NYSDFS has indicated that the commission of a single act prohibited by the Cybersecurity Regulations, or the failure to comply with any portion of the regulations, constitutes a violation of Part 500. Specifically, such acts or failures include, without limitation (1) the failure to secure or prevent unauthorized access to an individual’s or an entity’s NPI due to noncompliance with any section, or (2) the material failure to comply for any 24-hour period with any section.19 Notably, however, NYSDFS will consider various mitigating factors that contributed to noncompliance including good faith, any history of prior violations, extent of harm to consumers, gravity of the violation, whether the incident was an isolated event, and accurate and timely disclosure to affected consumers.20

NYSDFS appears ready to vigorously enforce its cyber rules, although it has to date focused its investigations and enforcement actions on entities that have experienced reportable data breaches.

Looking Ahead

For many health insurance companies and other regulated entities, preparing to comply with the amended Cybersecurity Regulations will require substantial effort in the coming months. This will include updating policies and procedures, honing incident response capabilities to properly notify NYSDFS of a reportable cybersecurity event, and redefining governance procedures. The short transitional period before the updated reporting obligation comes into effect on December 1, 2023, which means that companies must quickly begin implementing or updating disclosure procedures to comply with this requirement.


If you have any questions concerning this Alert, please contact your usual Ropes & Gray advisor or one of the authors.

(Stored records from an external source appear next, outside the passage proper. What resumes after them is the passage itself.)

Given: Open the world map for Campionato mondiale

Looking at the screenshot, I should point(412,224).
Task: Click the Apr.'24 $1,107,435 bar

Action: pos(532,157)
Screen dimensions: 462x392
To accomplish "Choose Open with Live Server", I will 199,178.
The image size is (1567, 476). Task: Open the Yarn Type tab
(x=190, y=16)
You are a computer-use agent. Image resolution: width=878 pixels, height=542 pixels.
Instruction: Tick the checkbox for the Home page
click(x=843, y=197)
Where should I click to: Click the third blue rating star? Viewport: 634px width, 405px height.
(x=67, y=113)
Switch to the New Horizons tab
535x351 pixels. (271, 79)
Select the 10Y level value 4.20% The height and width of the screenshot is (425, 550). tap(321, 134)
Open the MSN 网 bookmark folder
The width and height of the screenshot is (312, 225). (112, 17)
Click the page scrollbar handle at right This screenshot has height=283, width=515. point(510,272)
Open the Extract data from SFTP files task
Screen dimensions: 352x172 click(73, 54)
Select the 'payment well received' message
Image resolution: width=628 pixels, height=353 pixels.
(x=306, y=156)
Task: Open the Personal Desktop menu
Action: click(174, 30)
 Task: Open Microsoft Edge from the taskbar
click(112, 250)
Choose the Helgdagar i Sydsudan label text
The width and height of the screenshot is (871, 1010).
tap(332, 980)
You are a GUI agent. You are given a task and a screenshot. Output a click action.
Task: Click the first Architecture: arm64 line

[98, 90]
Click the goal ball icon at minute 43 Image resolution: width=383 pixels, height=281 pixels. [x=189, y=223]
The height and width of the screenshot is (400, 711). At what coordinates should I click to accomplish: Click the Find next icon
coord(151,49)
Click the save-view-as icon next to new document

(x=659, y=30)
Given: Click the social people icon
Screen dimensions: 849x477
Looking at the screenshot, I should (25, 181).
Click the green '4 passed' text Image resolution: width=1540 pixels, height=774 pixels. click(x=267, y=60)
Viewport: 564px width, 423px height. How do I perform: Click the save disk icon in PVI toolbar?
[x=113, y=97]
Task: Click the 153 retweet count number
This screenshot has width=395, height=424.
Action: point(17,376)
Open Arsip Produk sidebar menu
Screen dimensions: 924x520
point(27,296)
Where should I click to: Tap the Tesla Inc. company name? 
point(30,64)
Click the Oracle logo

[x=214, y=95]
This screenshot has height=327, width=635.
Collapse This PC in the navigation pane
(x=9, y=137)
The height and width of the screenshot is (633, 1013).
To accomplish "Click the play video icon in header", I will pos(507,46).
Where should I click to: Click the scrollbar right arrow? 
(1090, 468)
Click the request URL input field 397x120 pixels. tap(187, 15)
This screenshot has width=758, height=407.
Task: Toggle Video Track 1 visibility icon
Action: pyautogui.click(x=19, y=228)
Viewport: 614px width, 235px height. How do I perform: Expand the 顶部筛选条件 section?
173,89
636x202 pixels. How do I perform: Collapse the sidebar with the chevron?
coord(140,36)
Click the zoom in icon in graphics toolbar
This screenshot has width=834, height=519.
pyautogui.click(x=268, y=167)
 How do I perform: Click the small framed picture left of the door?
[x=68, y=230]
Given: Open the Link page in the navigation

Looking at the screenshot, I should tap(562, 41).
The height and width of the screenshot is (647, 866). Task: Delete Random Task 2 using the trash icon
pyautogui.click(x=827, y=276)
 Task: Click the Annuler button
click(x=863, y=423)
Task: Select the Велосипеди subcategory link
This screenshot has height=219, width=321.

  1. Press Release, Governor Hochul Announces Updates to New York’s Nation-Leading Cybersecurity Regulations as Part of Sweeping Effort to Protect Businesses and Consumers from Cyber Threats (Nov. 1, 2023), https://www.dfs.ny.gov/reports_and_publications/press_releases/pr202311011.
  2. 23 NYCRR § 500.1(e).
  3. Under § 500.1(k), NPI means all “electronic information that is not publicly available information and is:
    1. business related information of a covered entity the tampering with which, or unauthorized disclosure, access or use of which, would cause a material adverse impact to the business, operations or security of the covered entity;
    2. any information concerning an individual which because of name, number, personal mark, or other identifier can be used to identify such individual, in combination with any one or more of the following data elements: (i) social security number; (ii) drivers’ license number or non-driver identification card number; (iii) account number, credit or debit card number; (iv) any security code, access code or password that would permit access to an individual’s financial account; or (v) biometric records;
    3. any information or data, except age or gender, in any form or medium created by or derived from a health care provider or an individual and that relates to: (i) the past, present or future physical, mental or behavioral health or condition of any individual or a member of the individual’s family; (ii) the provision of health care to any individual; or (iii) payment for the provision of health care to any individual.”
  4. Id. at § 500.22.
  5. Id. at § 500.19. Unless otherwise noted, this Alert does not address Part 500’s limited exemptions for small businesses.
  6. Id. at §§ 500.17; 500.1(g). The amendments refer to a reportable cybersecurity event as a “cybersecurity incident”—a revision made after commentators requested that NYSDFS use the term “cybersecurity incident” with respect to notification in order to align with reporting language in other regulations.
  7. Id. at § 500.17(a)(2).
  8. Id. at § 500.17(c)(1).
  9. Id. at § 500.17(c)(2).
  10. Id. at § 500.4(d). Alternatively, the senior officer or officers responsible for the entity’s cybersecurity program may serve as the senior governing body. Id. at § 500.1(q).
  11. Id. at §§ 500.3– 500.4.
  12. Id. at § 500.4(d)(1).
  13. Id. at § 500.4(b).
  14. Id. at § 500.4(c).
  15. Id. at § 500.17(b).
  16. Id. at §§ 500.09-500.16. With respect to MFA, if the regulated entity has a CISO, the CISO may approve in writing the use of reasonably equivalent or more secure compensating controls. Such controls shall be reviewed periodically, but at a minimum annually.
  17. Id. at § 500.01(d).
  18. Id. at §§ 500.02(c); 500.7(c); 500.14(b).
  19. Id. at 500.20(b).
  20. Id. at 500.20(c).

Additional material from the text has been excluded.